■ **DOCUMENT SEGMENT**
• • • • • • •
There is a video circulating these days (How Can Diapers Help Your Plants Grow?) that several people have sent me. It suggests that you can cut open a disposable diaper, retrieve the absorbent crystals inside and add these crystals (hydrogels) to the potting mix of your houseplants. And it seems to make sense: after all, hydrogels are said to absorb 500 times their weight in water. Thus, the crystals ought to absorb water and release it slowly, keeping your plants moist longer. The video claims it cuts your watering needs in half… and who doesn’t want great results with less effort? Plus the video seems very professional, the narrator is compelling and enthusiastic, the video seems to show you exactly what to do… so far, so good! But there’s a catch: it simply doesn’t work!

You should know hydrogels absorb water very well, but are not so good at releasing it. After all, disposable diapers are designed to absorb liquids but not with the idea that you’ll then expect them to dry out for future use. Thus, a plant treated with these crystals will have approximately the same watering needs as a plant growing in a more traditional growing mix. This is confirmed by test after test: there is little to no difference in the frequency of watering when you compare ordinary potting soils and the same soils with added hydrogel crystals. In fact, in some tests, the plants growing in hydrogel mixes dried out more quickly than those without the mix. (The difference was minor, but still!)

I tried a very small-scale experiment with hydrogels about 20 years old, when hydrogels first came on the market. Only two plants, so it wasn’t a thorough test. Still, I saw no difference in either the amount of water needed for the two plants nor any difference at all in frequency. I haven’t used hydrogels since!
• • • • • • •
■ **DATASET ENTRIES**

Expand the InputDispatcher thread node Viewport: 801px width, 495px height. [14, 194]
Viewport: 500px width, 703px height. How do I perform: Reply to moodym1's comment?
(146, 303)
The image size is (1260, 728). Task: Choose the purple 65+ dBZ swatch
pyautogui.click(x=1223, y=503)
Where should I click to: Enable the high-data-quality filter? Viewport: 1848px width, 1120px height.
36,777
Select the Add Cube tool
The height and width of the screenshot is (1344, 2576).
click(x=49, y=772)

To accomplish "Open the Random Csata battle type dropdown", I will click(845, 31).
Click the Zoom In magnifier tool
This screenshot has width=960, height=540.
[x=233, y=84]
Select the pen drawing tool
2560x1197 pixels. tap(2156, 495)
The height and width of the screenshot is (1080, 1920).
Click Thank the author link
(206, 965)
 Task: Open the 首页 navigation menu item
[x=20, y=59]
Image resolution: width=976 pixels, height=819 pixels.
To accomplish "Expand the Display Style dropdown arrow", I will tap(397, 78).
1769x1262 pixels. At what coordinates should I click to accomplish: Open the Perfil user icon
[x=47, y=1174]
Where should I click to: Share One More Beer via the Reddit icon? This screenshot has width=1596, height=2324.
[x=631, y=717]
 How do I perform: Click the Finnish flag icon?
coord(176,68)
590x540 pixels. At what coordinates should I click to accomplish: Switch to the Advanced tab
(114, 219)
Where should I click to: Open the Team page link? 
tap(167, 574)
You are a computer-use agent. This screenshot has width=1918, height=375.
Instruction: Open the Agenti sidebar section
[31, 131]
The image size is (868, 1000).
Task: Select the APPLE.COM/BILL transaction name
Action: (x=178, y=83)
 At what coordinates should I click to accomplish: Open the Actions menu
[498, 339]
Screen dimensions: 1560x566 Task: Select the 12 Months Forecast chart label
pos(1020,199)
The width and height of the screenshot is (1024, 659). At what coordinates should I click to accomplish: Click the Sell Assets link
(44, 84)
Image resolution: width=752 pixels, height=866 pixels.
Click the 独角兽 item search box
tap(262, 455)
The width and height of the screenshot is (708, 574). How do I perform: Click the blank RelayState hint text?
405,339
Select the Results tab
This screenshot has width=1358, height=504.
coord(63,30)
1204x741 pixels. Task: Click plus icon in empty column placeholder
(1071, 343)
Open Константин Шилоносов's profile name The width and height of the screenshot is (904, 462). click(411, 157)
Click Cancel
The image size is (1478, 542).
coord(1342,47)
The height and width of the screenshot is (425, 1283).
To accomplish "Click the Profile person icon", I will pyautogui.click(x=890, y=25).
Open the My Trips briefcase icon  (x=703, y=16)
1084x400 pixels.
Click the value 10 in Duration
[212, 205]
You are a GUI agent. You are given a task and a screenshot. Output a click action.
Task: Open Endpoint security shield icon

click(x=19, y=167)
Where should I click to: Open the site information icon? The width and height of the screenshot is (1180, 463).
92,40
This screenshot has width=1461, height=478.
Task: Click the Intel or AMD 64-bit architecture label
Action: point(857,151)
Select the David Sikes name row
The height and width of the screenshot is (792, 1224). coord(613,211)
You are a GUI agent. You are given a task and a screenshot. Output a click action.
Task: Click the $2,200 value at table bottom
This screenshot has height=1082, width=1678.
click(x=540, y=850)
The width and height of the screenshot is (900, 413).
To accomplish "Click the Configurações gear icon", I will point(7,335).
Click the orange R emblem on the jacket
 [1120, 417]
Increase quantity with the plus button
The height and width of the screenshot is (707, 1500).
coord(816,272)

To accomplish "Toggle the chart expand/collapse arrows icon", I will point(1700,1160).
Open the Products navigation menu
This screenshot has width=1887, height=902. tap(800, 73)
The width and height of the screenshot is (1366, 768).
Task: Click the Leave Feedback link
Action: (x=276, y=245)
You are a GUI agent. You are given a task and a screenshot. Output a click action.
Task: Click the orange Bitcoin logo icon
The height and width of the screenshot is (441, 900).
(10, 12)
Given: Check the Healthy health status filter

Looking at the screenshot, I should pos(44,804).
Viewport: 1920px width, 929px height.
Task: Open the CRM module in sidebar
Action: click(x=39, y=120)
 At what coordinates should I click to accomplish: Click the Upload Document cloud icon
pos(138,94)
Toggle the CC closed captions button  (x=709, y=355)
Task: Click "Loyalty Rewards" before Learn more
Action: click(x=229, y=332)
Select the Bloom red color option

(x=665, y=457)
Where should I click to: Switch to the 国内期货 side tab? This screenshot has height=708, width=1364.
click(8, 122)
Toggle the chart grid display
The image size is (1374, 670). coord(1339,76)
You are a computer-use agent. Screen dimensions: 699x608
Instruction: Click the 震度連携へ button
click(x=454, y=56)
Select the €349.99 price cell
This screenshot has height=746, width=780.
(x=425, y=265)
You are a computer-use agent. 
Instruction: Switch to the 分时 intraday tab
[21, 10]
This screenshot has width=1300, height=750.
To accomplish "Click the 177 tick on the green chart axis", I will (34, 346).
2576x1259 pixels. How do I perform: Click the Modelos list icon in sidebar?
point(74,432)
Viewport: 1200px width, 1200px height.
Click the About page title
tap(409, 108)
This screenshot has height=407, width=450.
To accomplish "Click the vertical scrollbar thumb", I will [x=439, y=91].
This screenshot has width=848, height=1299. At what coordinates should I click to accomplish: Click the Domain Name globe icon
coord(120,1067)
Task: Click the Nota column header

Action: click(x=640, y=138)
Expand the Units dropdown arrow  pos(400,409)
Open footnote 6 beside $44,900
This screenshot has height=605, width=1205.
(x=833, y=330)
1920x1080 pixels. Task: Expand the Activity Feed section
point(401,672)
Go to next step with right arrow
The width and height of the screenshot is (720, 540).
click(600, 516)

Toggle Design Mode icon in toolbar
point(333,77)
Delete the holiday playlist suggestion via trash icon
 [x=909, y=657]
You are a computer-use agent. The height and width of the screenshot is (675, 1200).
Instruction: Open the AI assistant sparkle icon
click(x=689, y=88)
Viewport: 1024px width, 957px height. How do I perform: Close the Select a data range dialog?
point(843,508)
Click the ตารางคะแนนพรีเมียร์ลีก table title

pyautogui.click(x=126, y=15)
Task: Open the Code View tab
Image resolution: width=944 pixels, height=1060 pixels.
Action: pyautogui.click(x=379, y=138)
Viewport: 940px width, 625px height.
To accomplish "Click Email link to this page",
• • • • • • •
■ **EXERCISE AIM**
In the piece about putting diaper crystals in houseplant soil, how much water are hydrogels said to absorb?

■ **ANSWER TO THIS PROBLEM**
500 times their weight in water.